The Supreme Court upheld the death sentence against a doomsday cult member who played a direct role in the fatal 1995 gassing of the Tokyo subway system, a court official said Friday.
The top court rejected an appeal by Aum Shinrikyo member Masato Yokoyama, 43, upholding lower court rulings that he should hang, according to court official Naoki Katayama.
Yokoyama was charged with murder for his role in the March 1995 attack, in which cult followers punctured plastic bags of sarin gas on rush-hour subway trains, killing 12 people and sickening thousands.
But Yokoyama's defense lawyers had sought leniency, arguing that he sprayed the nerve gas on the Marunouchi subway line, which did not cause any fatalities.

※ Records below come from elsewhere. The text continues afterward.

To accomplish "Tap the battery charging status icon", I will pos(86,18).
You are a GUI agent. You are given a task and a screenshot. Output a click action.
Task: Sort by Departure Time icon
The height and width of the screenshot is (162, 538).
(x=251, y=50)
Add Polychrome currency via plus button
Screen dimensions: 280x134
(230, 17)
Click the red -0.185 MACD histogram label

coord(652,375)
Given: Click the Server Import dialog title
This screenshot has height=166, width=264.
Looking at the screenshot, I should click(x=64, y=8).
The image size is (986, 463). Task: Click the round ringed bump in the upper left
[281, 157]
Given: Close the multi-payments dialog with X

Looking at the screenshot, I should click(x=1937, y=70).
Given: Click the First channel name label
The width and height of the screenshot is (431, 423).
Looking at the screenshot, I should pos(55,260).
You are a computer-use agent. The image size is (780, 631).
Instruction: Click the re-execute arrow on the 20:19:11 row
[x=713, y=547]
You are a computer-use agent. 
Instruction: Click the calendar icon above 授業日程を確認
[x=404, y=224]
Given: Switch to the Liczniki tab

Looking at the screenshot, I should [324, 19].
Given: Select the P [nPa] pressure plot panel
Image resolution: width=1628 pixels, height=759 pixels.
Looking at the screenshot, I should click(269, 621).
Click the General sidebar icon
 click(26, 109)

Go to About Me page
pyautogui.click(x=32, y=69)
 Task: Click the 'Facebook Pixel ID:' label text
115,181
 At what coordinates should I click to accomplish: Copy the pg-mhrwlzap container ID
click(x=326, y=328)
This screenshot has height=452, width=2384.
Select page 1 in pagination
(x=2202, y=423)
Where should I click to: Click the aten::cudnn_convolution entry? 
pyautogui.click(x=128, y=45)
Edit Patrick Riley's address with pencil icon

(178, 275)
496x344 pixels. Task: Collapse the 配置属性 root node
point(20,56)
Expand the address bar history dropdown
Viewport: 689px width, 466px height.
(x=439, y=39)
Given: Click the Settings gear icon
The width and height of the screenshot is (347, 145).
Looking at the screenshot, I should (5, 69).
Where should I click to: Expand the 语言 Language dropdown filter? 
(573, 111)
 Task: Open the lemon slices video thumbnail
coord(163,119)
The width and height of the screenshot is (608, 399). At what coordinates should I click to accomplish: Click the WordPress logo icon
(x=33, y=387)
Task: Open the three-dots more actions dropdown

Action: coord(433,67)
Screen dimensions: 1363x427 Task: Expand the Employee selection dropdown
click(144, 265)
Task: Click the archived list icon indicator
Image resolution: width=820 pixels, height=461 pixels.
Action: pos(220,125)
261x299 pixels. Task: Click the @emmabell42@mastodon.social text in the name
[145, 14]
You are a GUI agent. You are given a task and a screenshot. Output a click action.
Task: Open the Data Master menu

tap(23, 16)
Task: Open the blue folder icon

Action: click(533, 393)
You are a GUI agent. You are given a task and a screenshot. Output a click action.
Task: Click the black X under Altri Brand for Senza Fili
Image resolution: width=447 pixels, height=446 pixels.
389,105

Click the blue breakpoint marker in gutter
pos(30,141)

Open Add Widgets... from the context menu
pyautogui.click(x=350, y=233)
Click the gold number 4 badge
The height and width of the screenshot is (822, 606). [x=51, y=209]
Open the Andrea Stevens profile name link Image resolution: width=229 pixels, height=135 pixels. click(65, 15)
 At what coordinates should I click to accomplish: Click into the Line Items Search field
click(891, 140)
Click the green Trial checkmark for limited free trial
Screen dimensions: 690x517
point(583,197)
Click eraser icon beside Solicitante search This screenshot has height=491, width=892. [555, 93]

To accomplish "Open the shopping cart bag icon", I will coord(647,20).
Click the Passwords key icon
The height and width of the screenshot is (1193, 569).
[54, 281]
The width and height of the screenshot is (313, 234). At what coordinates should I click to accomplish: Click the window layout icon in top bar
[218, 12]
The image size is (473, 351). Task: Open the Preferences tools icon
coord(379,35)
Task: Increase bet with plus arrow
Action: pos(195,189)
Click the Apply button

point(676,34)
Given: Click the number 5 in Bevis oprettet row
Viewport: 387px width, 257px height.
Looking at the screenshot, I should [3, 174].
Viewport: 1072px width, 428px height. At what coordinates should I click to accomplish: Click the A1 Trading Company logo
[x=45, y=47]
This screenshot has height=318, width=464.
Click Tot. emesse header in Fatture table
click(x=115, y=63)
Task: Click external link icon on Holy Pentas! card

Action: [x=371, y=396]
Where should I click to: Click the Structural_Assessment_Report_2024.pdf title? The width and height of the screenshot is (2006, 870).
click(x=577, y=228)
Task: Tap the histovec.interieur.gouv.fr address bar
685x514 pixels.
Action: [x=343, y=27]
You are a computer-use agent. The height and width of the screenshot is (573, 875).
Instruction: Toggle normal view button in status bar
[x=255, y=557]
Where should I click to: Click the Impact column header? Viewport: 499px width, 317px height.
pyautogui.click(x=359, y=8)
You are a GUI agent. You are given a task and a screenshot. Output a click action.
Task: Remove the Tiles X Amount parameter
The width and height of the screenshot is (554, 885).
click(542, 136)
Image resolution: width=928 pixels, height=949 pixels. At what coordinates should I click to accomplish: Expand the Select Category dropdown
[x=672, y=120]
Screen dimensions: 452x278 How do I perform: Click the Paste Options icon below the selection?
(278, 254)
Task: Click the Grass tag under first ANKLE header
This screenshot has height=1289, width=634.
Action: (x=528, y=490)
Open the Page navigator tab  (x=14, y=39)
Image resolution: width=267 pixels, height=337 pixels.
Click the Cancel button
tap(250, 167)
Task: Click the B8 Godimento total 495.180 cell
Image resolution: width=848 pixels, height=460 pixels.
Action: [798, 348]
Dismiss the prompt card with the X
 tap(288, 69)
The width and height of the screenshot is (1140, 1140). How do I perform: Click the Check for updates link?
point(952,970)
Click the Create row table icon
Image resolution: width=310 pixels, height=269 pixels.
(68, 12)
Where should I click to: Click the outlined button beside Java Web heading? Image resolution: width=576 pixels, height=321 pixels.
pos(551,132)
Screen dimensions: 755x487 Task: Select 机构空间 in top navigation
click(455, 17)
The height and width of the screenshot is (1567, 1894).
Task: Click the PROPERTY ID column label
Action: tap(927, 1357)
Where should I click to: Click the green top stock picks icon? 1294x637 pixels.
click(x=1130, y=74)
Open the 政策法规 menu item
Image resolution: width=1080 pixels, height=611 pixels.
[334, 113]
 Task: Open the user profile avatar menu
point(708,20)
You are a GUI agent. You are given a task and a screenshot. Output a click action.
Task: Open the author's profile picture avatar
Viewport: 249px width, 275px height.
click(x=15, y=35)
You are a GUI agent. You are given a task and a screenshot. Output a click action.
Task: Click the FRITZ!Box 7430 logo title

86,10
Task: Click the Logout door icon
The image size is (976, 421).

Before the attack, the cult had amassed an arsenal of chemical, biological and conventional weapons in anticipation of an apocalyptic showdown with the government.
More than a dozen death sentences have been handed out to members of Aum Shinrikyo, but none of them have been executed under Japan's slow judicial system.
Aum guru Shoko Asahara is on death row for masterminding 27 killings, including those in the subway attack.
Yokoyama is the third Aum figure whose death sentence stands. Asahara, whose real name is Chizuo Matsumoto, and cultist Kazuaki Okazaki are already on death row.
Aum once had 10,000 members in Japan and another 30,000 in Russia. Authorities say membership has shrunk to about 1,650 in Japan and 300 in Russia.